══ RECORDS FOR PROCESSING
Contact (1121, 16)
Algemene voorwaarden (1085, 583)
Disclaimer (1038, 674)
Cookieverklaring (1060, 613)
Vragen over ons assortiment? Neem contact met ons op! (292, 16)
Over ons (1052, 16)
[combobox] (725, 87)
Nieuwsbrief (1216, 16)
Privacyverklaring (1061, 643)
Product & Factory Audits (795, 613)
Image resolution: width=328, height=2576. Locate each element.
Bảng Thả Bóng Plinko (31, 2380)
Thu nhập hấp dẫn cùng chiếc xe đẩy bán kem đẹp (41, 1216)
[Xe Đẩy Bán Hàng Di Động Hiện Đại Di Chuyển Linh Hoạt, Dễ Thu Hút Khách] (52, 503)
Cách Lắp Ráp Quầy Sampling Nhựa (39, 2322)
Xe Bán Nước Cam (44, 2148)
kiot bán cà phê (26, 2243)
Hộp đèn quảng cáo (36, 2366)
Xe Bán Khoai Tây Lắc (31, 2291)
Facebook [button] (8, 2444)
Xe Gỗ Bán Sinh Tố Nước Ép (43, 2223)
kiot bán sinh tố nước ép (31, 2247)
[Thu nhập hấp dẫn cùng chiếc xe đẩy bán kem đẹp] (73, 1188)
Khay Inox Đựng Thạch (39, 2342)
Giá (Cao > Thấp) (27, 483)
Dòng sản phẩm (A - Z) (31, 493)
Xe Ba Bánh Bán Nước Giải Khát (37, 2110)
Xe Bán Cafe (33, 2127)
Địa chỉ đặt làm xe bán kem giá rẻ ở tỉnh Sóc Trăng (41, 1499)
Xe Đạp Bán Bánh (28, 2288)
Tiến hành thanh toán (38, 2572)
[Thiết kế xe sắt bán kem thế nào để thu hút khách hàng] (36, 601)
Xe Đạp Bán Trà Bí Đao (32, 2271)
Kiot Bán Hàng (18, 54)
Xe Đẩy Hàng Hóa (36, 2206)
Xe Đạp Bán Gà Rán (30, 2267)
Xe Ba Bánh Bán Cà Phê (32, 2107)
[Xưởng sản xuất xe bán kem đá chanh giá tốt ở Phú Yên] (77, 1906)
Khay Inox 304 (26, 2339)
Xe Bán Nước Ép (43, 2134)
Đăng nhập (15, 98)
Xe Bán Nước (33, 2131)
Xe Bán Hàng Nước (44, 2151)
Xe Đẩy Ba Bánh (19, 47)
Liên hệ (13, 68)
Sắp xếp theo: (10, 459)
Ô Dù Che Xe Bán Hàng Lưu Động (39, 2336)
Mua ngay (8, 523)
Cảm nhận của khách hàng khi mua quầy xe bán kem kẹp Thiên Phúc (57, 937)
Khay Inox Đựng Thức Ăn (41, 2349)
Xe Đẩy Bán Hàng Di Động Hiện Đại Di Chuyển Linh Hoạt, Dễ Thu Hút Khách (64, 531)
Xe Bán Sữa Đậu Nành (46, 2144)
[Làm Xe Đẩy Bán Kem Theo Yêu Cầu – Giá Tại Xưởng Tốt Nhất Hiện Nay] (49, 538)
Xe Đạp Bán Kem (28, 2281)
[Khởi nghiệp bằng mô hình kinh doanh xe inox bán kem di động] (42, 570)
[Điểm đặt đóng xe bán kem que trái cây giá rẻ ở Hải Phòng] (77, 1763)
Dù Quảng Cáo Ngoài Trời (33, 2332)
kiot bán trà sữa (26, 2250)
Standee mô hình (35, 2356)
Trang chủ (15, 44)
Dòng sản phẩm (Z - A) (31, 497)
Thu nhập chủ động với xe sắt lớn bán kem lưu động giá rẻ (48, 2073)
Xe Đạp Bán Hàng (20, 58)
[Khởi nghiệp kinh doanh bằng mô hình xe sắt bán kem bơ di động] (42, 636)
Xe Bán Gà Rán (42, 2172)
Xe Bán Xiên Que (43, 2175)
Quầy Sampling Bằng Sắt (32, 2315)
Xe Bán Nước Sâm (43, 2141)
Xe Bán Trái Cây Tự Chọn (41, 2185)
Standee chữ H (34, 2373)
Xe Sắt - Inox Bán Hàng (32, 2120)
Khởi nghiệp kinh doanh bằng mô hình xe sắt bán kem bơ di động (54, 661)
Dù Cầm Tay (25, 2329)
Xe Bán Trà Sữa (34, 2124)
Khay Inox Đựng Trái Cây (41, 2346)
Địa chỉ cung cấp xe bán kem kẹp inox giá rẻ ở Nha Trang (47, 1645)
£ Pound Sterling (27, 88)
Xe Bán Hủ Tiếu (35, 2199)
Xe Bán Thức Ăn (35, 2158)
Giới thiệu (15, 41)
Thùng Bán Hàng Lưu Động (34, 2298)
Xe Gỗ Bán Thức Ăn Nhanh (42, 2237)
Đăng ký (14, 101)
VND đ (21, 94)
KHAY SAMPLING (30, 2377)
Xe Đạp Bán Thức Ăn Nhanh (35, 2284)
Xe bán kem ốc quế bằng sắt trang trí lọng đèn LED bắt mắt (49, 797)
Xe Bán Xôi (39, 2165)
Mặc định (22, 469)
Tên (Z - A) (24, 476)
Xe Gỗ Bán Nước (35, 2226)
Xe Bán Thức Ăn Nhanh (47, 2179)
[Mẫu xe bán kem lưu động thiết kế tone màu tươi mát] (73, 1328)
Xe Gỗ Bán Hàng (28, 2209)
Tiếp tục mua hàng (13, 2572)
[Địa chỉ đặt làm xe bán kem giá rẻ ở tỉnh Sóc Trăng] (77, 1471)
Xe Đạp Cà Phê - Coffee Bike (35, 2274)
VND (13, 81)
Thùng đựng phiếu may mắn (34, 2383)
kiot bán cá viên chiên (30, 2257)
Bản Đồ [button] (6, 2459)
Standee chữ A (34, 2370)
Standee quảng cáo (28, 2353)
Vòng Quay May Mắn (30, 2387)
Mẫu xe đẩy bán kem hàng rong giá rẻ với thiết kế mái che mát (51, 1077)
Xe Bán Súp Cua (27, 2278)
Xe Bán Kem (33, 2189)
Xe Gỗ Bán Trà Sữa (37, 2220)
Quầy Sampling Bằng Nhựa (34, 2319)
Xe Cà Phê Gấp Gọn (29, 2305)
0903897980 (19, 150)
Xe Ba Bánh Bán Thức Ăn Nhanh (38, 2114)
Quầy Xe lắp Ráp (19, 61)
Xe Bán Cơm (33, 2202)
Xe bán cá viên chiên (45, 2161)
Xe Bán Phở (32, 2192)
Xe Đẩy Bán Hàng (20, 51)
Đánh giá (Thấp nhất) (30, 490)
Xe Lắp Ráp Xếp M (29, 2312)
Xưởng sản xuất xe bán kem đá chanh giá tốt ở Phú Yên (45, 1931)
════
Reproduce the entries above exactly, every line included.

Contact (1121, 16)
Algemene voorwaarden (1085, 583)
Disclaimer (1038, 674)
Cookieverklaring (1060, 613)
Vragen over ons assortiment? Neem contact met ons op! (292, 16)
Over ons (1052, 16)
[combobox] (725, 87)
Nieuwsbrief (1216, 16)
Privacyverklaring (1061, 643)
Product & Factory Audits (795, 613)
Image resolution: width=328, height=2576. Locate each element.
Bảng Thả Bóng Plinko (31, 2380)
Thu nhập hấp dẫn cùng chiếc xe đẩy bán kem đẹp (41, 1216)
[Xe Đẩy Bán Hàng Di Động Hiện Đại Di Chuyển Linh Hoạt, Dễ Thu Hút Khách] (52, 503)
Cách Lắp Ráp Quầy Sampling Nhựa (39, 2322)
Xe Bán Nước Cam (44, 2148)
kiot bán cà phê (26, 2243)
Hộp đèn quảng cáo (36, 2366)
Xe Bán Khoai Tây Lắc (31, 2291)
Facebook [button] (8, 2444)
Xe Gỗ Bán Sinh Tố Nước Ép (43, 2223)
kiot bán sinh tố nước ép (31, 2247)
[Thu nhập hấp dẫn cùng chiếc xe đẩy bán kem đẹp] (73, 1188)
Khay Inox Đựng Thạch (39, 2342)
Giá (Cao > Thấp) (27, 483)
Dòng sản phẩm (A - Z) (31, 493)
Xe Ba Bánh Bán Nước Giải Khát (37, 2110)
Xe Bán Cafe (33, 2127)
Địa chỉ đặt làm xe bán kem giá rẻ ở tỉnh Sóc Trăng (41, 1499)
Xe Đạp Bán Bánh (28, 2288)
Tiến hành thanh toán (38, 2572)
[Thiết kế xe sắt bán kem thế nào để thu hút khách hàng] (36, 601)
Xe Đạp Bán Trà Bí Đao (32, 2271)
Kiot Bán Hàng (18, 54)
Xe Đẩy Hàng Hóa (36, 2206)
Xe Đạp Bán Gà Rán (30, 2267)
Xe Ba Bánh Bán Cà Phê (32, 2107)
[Xưởng sản xuất xe bán kem đá chanh giá tốt ở Phú Yên] (77, 1906)
Khay Inox 304 (26, 2339)
Xe Bán Nước Ép (43, 2134)
Đăng nhập (15, 98)
Xe Bán Nước (33, 2131)
Xe Bán Hàng Nước (44, 2151)
Xe Đẩy Ba Bánh (19, 47)
Liên hệ (13, 68)
Sắp xếp theo: (10, 459)
Ô Dù Che Xe Bán Hàng Lưu Động (39, 2336)
Mua ngay (8, 523)
Cảm nhận của khách hàng khi mua quầy xe bán kem kẹp Thiên Phúc (57, 937)
Khay Inox Đựng Thức Ăn (41, 2349)
Xe Đẩy Bán Hàng Di Động Hiện Đại Di Chuyển Linh Hoạt, Dễ Thu Hút Khách (64, 531)
Xe Bán Sữa Đậu Nành (46, 2144)
[Làm Xe Đẩy Bán Kem Theo Yêu Cầu – Giá Tại Xưởng Tốt Nhất Hiện Nay] (49, 538)
Xe Đạp Bán Kem (28, 2281)
[Khởi nghiệp bằng mô hình kinh doanh xe inox bán kem di động] (42, 570)
[Điểm đặt đóng xe bán kem que trái cây giá rẻ ở Hải Phòng] (77, 1763)
Dù Quảng Cáo Ngoài Trời (33, 2332)
kiot bán trà sữa (26, 2250)
Standee mô hình (35, 2356)
Trang chủ (15, 44)
Dòng sản phẩm (Z - A) (31, 497)
Thu nhập chủ động với xe sắt lớn bán kem lưu động giá rẻ (48, 2073)
Xe Đạp Bán Hàng (20, 58)
[Khởi nghiệp kinh doanh bằng mô hình xe sắt bán kem bơ di động] (42, 636)
Xe Bán Gà Rán (42, 2172)
Xe Bán Xiên Que (43, 2175)
Quầy Sampling Bằng Sắt (32, 2315)
Xe Bán Nước Sâm (43, 2141)
Xe Bán Trái Cây Tự Chọn (41, 2185)
Standee chữ H (34, 2373)
Xe Sắt - Inox Bán Hàng (32, 2120)
Khởi nghiệp kinh doanh bằng mô hình xe sắt bán kem bơ di động (54, 661)
Dù Cầm Tay (25, 2329)
Xe Bán Trà Sữa (34, 2124)
Khay Inox Đựng Trái Cây (41, 2346)
Địa chỉ cung cấp xe bán kem kẹp inox giá rẻ ở Nha Trang (47, 1645)
£ Pound Sterling (27, 88)
Xe Bán Hủ Tiếu (35, 2199)
Xe Bán Thức Ăn (35, 2158)
Giới thiệu (15, 41)
Thùng Bán Hàng Lưu Động (34, 2298)
Xe Gỗ Bán Thức Ăn Nhanh (42, 2237)
Đăng ký (14, 101)
VND đ (21, 94)
KHAY SAMPLING (30, 2377)
Xe Đạp Bán Thức Ăn Nhanh (35, 2284)
Xe bán kem ốc quế bằng sắt trang trí lọng đèn LED bắt mắt (49, 797)
Xe Bán Xôi (39, 2165)
Mặc định (22, 469)
Tên (Z - A) (24, 476)
Xe Gỗ Bán Nước (35, 2226)
Xe Bán Thức Ăn Nhanh (47, 2179)
[Mẫu xe bán kem lưu động thiết kế tone màu tươi mát] (73, 1328)
Xe Gỗ Bán Hàng (28, 2209)
Tiếp tục mua hàng (13, 2572)
[Địa chỉ đặt làm xe bán kem giá rẻ ở tỉnh Sóc Trăng] (77, 1471)
Xe Đạp Cà Phê - Coffee Bike (35, 2274)
VND (13, 81)
Thùng đựng phiếu may mắn (34, 2383)
kiot bán cá viên chiên (30, 2257)
Bản Đồ [button] (6, 2459)
Standee chữ A (34, 2370)
Standee quảng cáo (28, 2353)
Vòng Quay May Mắn (30, 2387)
Mẫu xe đẩy bán kem hàng rong giá rẻ với thiết kế mái che mát (51, 1077)
Xe Bán Súp Cua (27, 2278)
Xe Bán Kem (33, 2189)
Xe Gỗ Bán Trà Sữa (37, 2220)
Quầy Sampling Bằng Nhựa (34, 2319)
Xe Cà Phê Gấp Gọn (29, 2305)
0903897980 (19, 150)
Xe Ba Bánh Bán Thức Ăn Nhanh (38, 2114)
Quầy Xe lắp Ráp (19, 61)
Xe Bán Cơm (33, 2202)
Xe bán cá viên chiên (45, 2161)
Xe Bán Phở (32, 2192)
Xe Đẩy Bán Hàng (20, 51)
Đánh giá (Thấp nhất) (30, 490)
Xe Lắp Ráp Xếp M (29, 2312)
Xưởng sản xuất xe bán kem đá chanh giá tốt ở Phú Yên (45, 1931)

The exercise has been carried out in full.